Emerging Markets: Outlook
While there’s no such thing as a crystal ball, particularly when it comes to investing, Dr. Mobius maintains a bullish long-term outlook:
“I believe that emerging stock markets could be much larger than they are today, and in the next decade their combined value could exceed the combined value of the U.S., Japanese and European equity markets. Emerging markets have come a long way since 1986, when the International Finance Corporation started to make efforts to promote capital market development in less-developed countries. Since then, emerging countries have progressed from being simply low-cost manufacturing economies to growth-driven economies with a very strong consumer base. The importance of domestic demand in emerging countries will play an even more important role in the future as growth in developed markets is expected to be much lower. With emerging markets, growth in domestic consumption should be driven by, and hopefully sustained, in two ways: rising per capita income and, more importantly, the maturing of the young, working population who will be reaching the most productive years of their lives.”
Dr.

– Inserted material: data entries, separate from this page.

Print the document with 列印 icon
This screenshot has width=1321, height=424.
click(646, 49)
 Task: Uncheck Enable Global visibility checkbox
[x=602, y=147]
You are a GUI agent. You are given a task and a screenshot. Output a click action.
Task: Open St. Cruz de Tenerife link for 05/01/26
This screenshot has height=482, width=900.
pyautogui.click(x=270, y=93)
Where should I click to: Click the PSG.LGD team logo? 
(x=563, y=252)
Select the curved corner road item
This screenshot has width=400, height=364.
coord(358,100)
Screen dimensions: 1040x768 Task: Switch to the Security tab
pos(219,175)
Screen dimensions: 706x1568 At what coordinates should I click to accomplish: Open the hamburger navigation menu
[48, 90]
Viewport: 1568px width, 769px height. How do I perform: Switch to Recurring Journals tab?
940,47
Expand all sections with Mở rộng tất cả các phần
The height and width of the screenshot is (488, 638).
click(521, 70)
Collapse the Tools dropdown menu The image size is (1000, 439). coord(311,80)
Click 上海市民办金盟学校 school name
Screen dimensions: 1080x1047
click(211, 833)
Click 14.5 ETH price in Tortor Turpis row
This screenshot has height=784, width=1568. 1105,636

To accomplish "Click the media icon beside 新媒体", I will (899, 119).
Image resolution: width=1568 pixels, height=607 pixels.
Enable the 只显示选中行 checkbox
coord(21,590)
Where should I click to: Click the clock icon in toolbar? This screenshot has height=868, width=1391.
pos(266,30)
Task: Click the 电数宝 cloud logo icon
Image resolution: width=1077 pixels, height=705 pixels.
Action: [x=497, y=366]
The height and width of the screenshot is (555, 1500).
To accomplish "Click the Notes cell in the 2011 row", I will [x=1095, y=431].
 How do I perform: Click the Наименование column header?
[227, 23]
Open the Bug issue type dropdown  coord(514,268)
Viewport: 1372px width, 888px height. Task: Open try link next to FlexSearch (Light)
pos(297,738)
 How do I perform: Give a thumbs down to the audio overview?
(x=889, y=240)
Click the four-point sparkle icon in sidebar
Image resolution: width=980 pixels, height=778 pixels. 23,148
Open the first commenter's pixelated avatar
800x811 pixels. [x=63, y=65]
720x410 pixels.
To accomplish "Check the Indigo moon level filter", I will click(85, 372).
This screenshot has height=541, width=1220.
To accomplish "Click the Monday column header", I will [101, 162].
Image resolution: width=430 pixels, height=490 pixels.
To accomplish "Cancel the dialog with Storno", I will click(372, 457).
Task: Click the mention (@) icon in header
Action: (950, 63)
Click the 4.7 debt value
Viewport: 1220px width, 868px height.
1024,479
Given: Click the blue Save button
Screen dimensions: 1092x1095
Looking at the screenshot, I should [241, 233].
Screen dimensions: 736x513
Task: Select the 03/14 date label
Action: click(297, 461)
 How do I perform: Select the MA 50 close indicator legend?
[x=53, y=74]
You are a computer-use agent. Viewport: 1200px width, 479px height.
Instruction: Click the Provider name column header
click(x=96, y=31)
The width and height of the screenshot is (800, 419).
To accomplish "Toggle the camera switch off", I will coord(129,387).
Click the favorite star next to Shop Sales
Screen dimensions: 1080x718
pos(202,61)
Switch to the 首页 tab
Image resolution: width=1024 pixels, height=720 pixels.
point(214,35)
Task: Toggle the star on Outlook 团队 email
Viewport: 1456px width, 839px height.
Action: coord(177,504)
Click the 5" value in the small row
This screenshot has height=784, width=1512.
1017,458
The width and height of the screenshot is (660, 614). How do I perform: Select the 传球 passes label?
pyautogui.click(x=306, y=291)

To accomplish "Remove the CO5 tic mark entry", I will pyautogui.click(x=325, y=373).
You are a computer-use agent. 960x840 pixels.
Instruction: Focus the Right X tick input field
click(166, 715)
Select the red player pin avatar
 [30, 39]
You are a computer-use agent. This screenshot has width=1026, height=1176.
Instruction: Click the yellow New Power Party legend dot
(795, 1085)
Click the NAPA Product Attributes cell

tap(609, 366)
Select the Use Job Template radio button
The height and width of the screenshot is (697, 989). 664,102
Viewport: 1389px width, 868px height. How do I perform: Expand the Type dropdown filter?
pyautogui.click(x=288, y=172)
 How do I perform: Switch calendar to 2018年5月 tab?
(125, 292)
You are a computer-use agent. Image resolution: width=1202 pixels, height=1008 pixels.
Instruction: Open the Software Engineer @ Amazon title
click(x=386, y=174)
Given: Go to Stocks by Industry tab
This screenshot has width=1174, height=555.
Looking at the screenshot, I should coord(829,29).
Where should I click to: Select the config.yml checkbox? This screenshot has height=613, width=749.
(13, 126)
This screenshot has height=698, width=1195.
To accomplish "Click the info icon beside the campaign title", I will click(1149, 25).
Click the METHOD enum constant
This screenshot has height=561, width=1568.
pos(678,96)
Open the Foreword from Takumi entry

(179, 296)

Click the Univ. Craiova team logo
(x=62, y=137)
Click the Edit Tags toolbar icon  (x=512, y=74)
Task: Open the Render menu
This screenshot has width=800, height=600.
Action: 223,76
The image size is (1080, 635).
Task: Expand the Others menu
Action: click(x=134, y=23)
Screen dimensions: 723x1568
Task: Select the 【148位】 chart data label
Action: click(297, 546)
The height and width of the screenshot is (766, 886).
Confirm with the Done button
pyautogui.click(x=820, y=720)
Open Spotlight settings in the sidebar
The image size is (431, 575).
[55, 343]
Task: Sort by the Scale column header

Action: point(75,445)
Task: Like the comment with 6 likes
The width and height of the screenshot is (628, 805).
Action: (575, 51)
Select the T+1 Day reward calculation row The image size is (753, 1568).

Hasenstab concurs:
The global recovery that began last year has been characterized by pronounced differences between economies. Many emerging markets and select developed ones that were not overly reliant on leverage before the financial crisis experienced robust recoveries. These recoveries have contrasted sharply with the anemic rebounds observed in the U.S., the euro zone and Japan. We believe the multi-speed global recovery can create attractive fixed-income opportunities. We have been positioned for an environment in which emerging markets and select developed markets outperform the largest advanced economies, and we believe that this thesis remains in place.
On that cheery note, here’s a quote from another luminary, the late Sir John Templeton:
“Successful investing is not an easy job. It requires an open mind, continuous study and critical judgment.”
WHAT ARE THE RISKS?
All investments involve some degree of risk. Generally, investors should be comfortable with fluctuation in the value of their investments, especially over the short term. Stocks have historically outperformed other asset classes over the long term, but they tend to fluctuate more dramatically over the shorter term. Bond prices generally move in the opposite direction of interest rates. Thus, as the prices of bonds in the fund adjust to a rise in interest rates, the fund’s share price may decline. Special risks are associated with foreign investing, including currency fluctuations, economic instability, and political developments. Investments in developing markets involve heightened risks related to the same factors, in addition to those associated with their relatively small size and lesser liquidity. The risks associated with higher-yielding, lower rated securities include higher risk of default and loss of principal. The fund’s use of foreign currency techniques involve special risks, as such techniques may not achieve the anticipated benefits and/or may result in losses to the fund.